SPUs, Arm CPUs and FPGAs: SoftIron talks hardware acceleration

SoftIron, the startup storage supplier, use Arm processors instead of x86 CPUs for controllers in its Ceph-based HyperDrive. This provides scale-out storage nodes behind a storage router front-end box which processes the Ceph storage requests. It also has an Accepherator FPGA-based erasure coding speed-up card.

In this email interview SoftIron co-founder and CEO Phil Straw explains that Arm-powered storage is not the be all and end all. Indeed, FPGA acceleration can go further than Arm CPUs.

Phil Straw

Blocks & Files: What did you learn by using Arm?

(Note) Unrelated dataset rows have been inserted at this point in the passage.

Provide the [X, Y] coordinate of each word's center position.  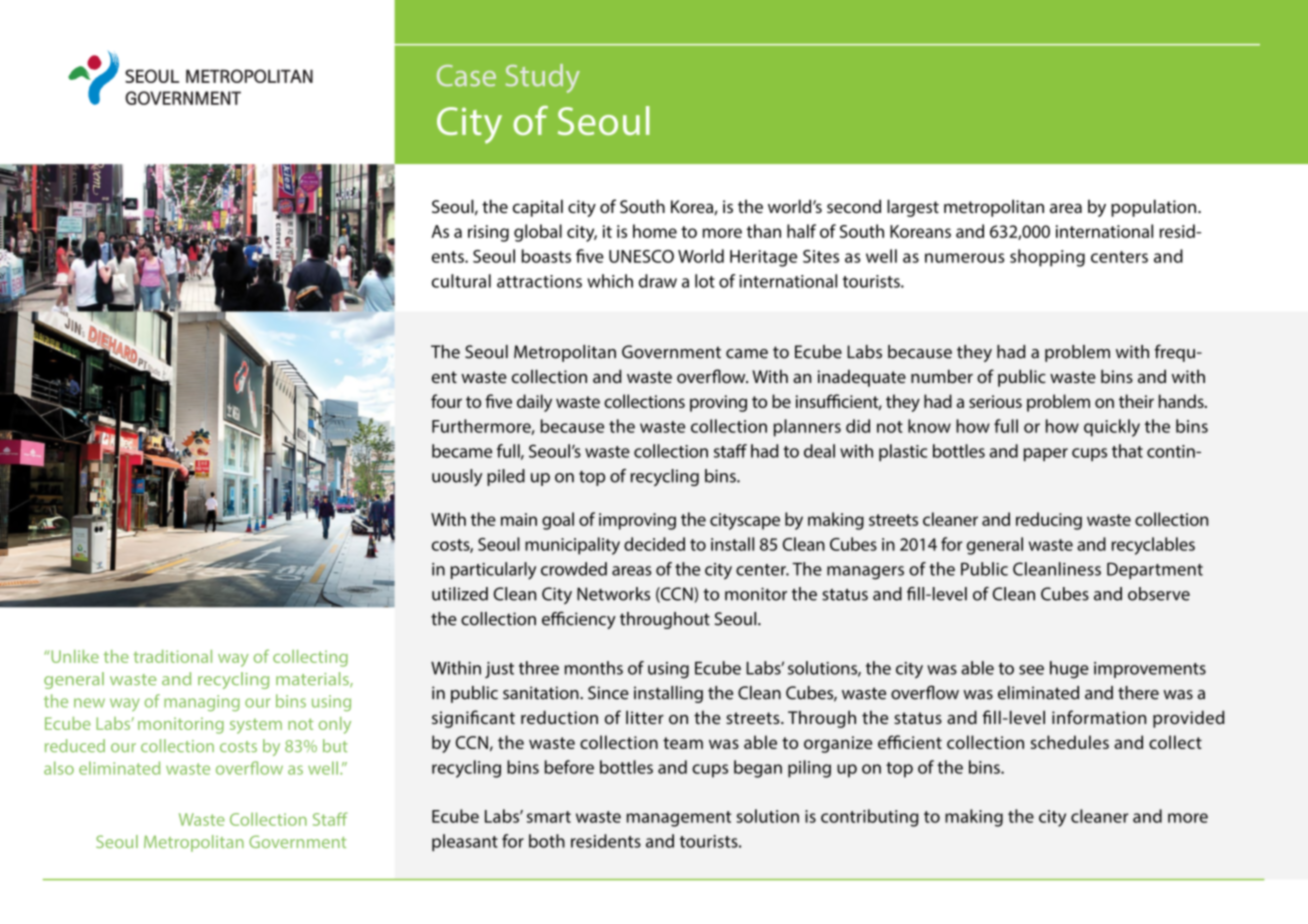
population [1155, 208]
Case [466, 76]
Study [543, 78]
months [594, 668]
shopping [1047, 258]
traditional [172, 656]
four [446, 401]
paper [1046, 454]
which [610, 281]
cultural [461, 281]
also [59, 768]
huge [1069, 670]
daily [534, 403]
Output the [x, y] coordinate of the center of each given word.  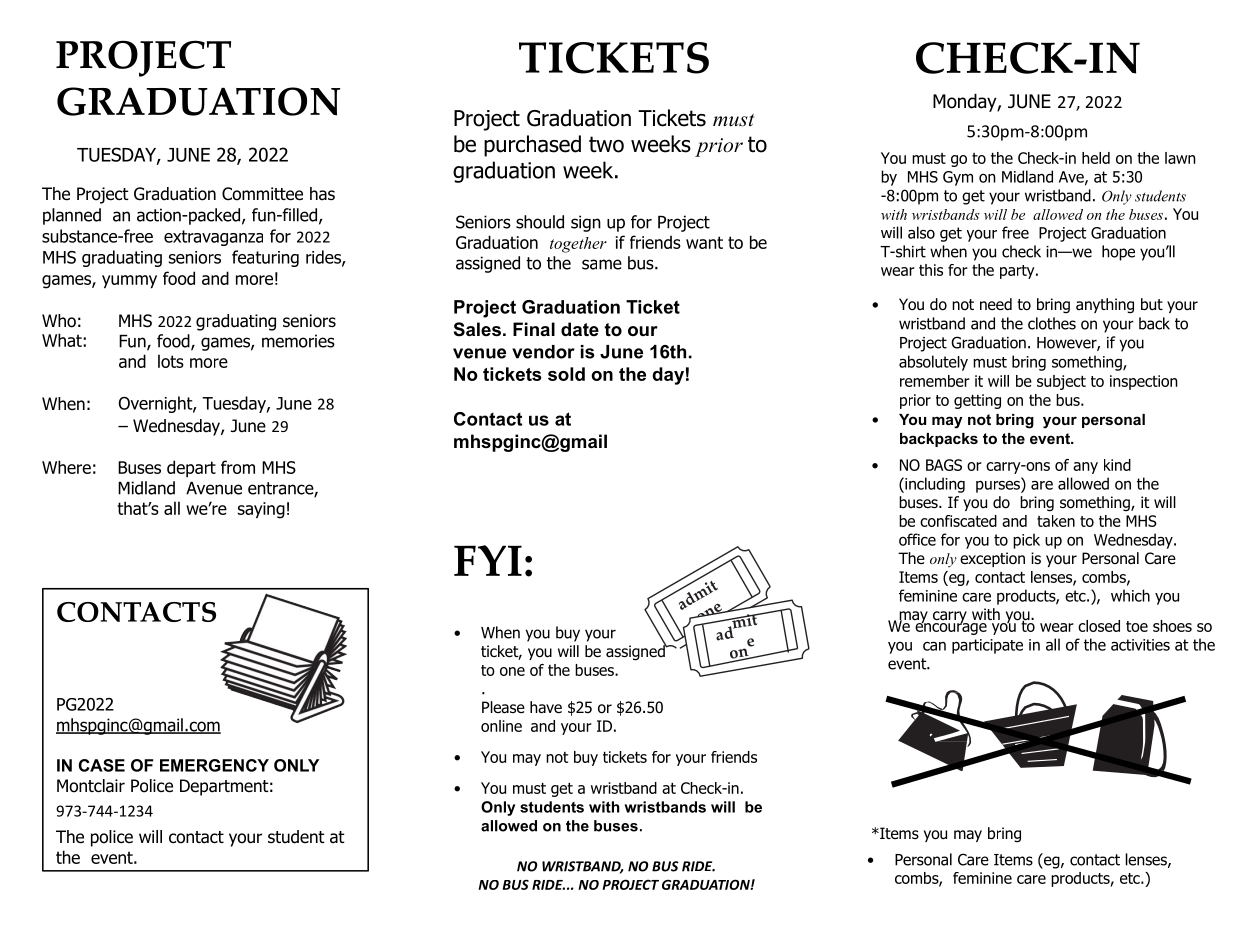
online [501, 726]
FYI [488, 560]
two [606, 144]
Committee [262, 194]
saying [261, 510]
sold [566, 374]
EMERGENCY [214, 765]
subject [1061, 382]
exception [992, 559]
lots [171, 361]
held [1096, 158]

Phil Straw: “What we learned with ARM is that the core itself is not magic in and of itself but it does have things you can lean on over and above x86. ARM is just a hardware executor of sequence, selection and repetition…and in many ways it is weaker than x86 (often). It is low power and has a different IO architecture. 

“We took ARM and made it an IO engine that does compute (to serve storage); which makes an awesome storage product in one category. That is to say we did not take a computer and make it a storage product. That’s what we really discovered. ARM for us is low power and awesome at spinning (disk) and hybrid (flash+disk) media.

Blocks & Files: That’s the disk and disk-flash area. What do you use with all-flash storage?

Phil Straw: “We are also agnostic about technology and we are now servicing SSD/NVMe with x86 and doing the same things (not building computers but coming low level and leveraging AMD Epyc as a storage-from-birth architecture)…the results are also spectacular. More soon.

Blocks & Files: Tell us about host server CPU offload.

Phil Straw: “I think what is interesting here is not the ARM versus xxx debate or ARM being in any way a magic sauce. What is interesting is that storage and SDS in particular can have the potential to need processing. Adding extra tasks outside of the main processing does provide advantages. 

“We at SoftIron have already demonstrated erasure coding inline with the network-attach. More to come there too because the advantages are there to be had. The extra processing can be useful either inline in the network or just as an adjunct to main processing. What is interesting is the idea of hand off, parallelism and avoiding dilution of input and output to storage and network.

Blocks & Files: Why are X86 server CPUs ill-suited to this kind of work?

Phil Straw: “Often when you take a computer the I/O paths are not optimised and by that I mean at all the levels in the stack. Firmware in the configuration of the processor, NUMA, UEFI/BIOS, kernel, drivers and the storage stack. Also in hardware as the chip is connected and used. As a result the storage throughput can be as much a half diluted by this phenomenon (SoftIron empirical test data, proven in x86 and ARM design) or, said another way, doubled by doing it custom for storage. 

Blocks & Files: Is such optimisation all that’s needed?

Phil Straw: “For us the biggest yield has not been in extra compute once the bottom up design is for storage (and not a computer first) but the laws of compute and physics do always benefit from parallelism. They almost have to always. For this reason we use FPGA’s and have replicated hardware that sits inline with the network. This allows choke point compute that would be serialised in a processor to be handed to a highly parallel engine. The ARM processor network path is similar but different. We tried this path before we ended up using FPGAs for storage acceleration…for these reasons above.


Softiron is one of three startups that are using ARM processors for their storage controllers – the others are Nebulon and Pliops.

Nebulon is shipping a storage processing unit (SPU) to control aggregated storage in servers.

Pliops is developing an SPU that functions as a key-value (KV) based storage hardware accelerator, sitting in front of flash arrays, that speeds storage-related app processing and offloads the host server CPU. It works with block storage and key:value APIs and says its Pliops Storage Processor accelerates inefficient software functions to optimise management of data persistence and indexing tasks for transactional databases, real-time analytics, edge applications, and software-defined storage (SDS).

The idea of adding hardware-acceleration to storage related processing as a way of both speeding storage work and offloading host server CPUs emerged in 2020. It was part of the overall data processing unit (DPU) concept, with specific hardware used to accelerate storage, security, network and system composing workloads.

Blocks & Files thinks we will hear much more about DPUs and SPUs in 2021.